## Aim
According to the passage on lateral subqueries, the scoped form of which operator is used to create them?

Skip to main content
Version: Next

Lateral Subqueries

Lateral subqueries provide a powerful means to apply a Zed query to each subsequence of values generated from an outer sequence of values. The inner query may be any Zed query and may refer to values from the outer sequence.

Lateral subqueries are created using the scoped form of the over operator and may be nested to arbitrary depth.

For example,

echo '{s:"foo",a:[1,2]} {s:"bar",a:[3]}' | zq -z 'over a with name=s => (yield {name,elem:this})' -

produces

{name:"foo",elem:1}
{name:"foo",elem:2}
{name:"bar",elem:3}

Here the lateral scope, described below, creates a subquery

yield {name,elem:this}

for each subsequence of values derived from each outer input value. In the example above, there are two input values:

{s:"foo",a:[1,2]}
{s:"bar",a:[3]}

which imply two subqueries derived from the over operator traversing a. The first subquery thus operates on the input values 1, 2 with the variable name set to "foo" assigning 1 and then 2 to this, thereby emitting

{name:"foo",elem:1}
{name:"foo",elem:2}

and the second subquery operators on the input value 3 with the variable name set to "bar", emitting

{name:"bar",elem:3}

You can also import a parent-scope field reference into the inner scope by simply referring to its name without assignment, e.g.,

echo '{s:"foo",a:[1,2]} {s:"bar",a:[3]}' | zq -z 'over a with s => (yield {s,elem:this})' -

produces

{s:"foo",elem:1}
{s:"foo",elem:2}
{s:"bar",elem:3}

Lateral Scope

A lateral scope has the form => ( <query> ) and currently appears only the context of an over operator, as illustrated above, and has the form:

over ... with <elem> [, <elem> ...] => ( <query> )

where <elem> has either an assignment form

<var>=<expr>

or a field reference form

<field>

For each input value to the outer scope, the assignment form creates a binding between each <expr> evaluated in the outer scope and each <var>, which represents a new symbol in the inner scope of the <query>. In the field reference form, a single identifier <field> refers to a field in the parent scope and makes that field's value available in the lateral scope with the same name.

The <query>, which may be any Zed query, is evaluated once per outer value on the sequence generated by the over expression. In the lateral scope, the value this refers to the inner sequence generated from the over expressions. This query runs to completion for each inner sequence and emits each subquery result as each inner sequence traversal completes.

## Data provided
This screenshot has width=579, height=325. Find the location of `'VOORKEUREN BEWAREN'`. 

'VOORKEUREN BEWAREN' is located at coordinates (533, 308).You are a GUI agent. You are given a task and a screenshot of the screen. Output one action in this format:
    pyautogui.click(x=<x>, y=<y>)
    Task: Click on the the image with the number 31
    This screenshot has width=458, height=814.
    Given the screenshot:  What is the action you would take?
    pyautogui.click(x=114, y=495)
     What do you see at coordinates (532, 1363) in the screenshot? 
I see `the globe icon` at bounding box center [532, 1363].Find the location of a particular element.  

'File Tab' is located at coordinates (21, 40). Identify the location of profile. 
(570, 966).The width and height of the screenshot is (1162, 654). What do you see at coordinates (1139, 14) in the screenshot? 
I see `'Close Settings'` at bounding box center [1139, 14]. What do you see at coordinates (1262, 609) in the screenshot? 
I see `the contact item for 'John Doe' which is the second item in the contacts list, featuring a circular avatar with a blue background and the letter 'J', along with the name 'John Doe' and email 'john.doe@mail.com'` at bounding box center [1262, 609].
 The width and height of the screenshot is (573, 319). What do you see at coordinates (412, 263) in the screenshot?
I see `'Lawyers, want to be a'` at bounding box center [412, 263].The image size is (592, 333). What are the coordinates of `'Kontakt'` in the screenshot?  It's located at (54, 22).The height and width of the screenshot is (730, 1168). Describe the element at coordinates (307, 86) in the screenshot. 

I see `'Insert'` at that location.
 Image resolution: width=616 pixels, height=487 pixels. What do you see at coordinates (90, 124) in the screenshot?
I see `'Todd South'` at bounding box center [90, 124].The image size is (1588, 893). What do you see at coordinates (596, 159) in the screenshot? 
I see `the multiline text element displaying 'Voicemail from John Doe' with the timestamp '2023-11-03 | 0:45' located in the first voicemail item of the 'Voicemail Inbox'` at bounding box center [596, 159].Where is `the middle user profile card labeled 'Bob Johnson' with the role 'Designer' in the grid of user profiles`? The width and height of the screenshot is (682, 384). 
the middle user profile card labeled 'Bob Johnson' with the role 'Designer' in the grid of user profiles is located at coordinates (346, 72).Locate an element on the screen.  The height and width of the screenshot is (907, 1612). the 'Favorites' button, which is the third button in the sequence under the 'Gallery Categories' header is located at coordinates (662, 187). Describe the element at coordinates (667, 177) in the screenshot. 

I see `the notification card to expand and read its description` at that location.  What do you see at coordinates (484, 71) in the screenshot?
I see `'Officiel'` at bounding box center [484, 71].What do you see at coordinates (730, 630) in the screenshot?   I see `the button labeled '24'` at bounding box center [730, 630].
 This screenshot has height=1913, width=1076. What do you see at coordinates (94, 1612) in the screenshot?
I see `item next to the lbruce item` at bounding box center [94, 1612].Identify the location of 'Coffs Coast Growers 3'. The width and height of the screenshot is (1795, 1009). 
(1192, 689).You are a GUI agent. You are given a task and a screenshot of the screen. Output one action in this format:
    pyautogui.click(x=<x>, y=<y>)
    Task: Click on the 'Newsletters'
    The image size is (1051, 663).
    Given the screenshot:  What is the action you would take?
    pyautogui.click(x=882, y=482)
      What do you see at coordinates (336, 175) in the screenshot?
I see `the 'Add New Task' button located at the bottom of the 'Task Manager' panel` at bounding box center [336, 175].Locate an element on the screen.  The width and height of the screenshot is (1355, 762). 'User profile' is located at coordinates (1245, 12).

## Response to the exercise
The over operator.